(Pixel coordinate grounding data)
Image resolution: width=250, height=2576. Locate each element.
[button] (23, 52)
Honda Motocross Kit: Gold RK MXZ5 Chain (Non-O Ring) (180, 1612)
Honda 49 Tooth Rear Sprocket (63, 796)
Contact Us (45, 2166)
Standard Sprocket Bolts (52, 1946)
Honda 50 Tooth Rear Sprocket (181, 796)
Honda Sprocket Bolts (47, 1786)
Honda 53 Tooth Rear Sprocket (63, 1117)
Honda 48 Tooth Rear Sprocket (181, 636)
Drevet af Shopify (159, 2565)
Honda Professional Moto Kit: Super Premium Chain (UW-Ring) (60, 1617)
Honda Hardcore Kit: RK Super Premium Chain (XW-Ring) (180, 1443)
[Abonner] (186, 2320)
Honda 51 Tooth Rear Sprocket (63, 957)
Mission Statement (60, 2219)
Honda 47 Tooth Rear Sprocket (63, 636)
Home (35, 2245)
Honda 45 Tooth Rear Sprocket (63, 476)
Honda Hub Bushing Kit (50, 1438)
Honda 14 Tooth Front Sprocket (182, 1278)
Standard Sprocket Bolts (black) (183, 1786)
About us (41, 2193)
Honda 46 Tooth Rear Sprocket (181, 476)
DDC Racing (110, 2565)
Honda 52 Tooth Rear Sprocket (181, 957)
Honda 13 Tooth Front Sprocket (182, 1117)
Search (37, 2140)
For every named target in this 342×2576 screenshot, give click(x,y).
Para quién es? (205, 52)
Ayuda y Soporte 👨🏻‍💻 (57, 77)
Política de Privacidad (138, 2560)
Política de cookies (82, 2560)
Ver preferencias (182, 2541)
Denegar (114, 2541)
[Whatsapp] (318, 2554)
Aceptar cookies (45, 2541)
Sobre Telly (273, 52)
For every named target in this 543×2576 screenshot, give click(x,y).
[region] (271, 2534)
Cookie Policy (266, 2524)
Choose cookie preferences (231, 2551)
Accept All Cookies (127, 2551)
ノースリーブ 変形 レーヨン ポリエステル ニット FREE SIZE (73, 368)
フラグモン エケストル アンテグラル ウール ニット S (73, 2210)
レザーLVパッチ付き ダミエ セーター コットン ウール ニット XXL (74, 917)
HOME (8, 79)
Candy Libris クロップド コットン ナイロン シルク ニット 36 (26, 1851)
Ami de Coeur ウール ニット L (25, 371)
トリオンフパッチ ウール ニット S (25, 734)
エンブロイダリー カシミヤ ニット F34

● WHAT IS BEING ASKED
Copy nothing except the lines from the one holding "HOME (8, 79)" through the last line of the data above, and return them exactly.

● TASK ANSWER
HOME (8, 79)
Candy Libris クロップド コットン ナイロン シルク ニット 36 (26, 1851)
Ami de Coeur ウール ニット L (25, 371)
トリオンフパッチ ウール ニット S (25, 734)
エンブロイダリー カシミヤ ニット F34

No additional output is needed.